# What the task asks
Copy all data exactly. Skip pictures.

Stored records:
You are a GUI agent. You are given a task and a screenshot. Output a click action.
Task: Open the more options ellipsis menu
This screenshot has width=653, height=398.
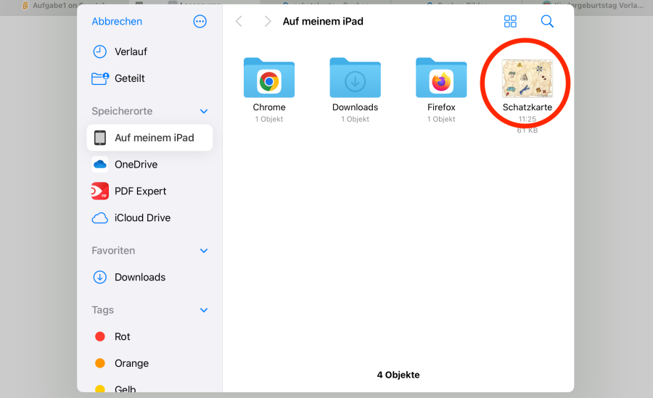click(x=200, y=22)
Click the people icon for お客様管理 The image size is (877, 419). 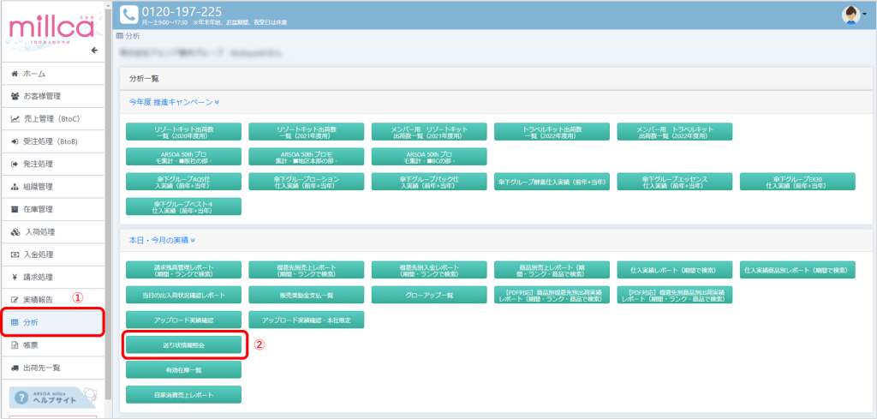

# Exercise solution
You are a GUI agent. You are given a task and a screenshot. Output a click action.
Task: Open the more options ellipsis menu
This screenshot has width=653, height=398.
click(x=200, y=22)
Click the people icon for お客様管理 The image size is (877, 419). 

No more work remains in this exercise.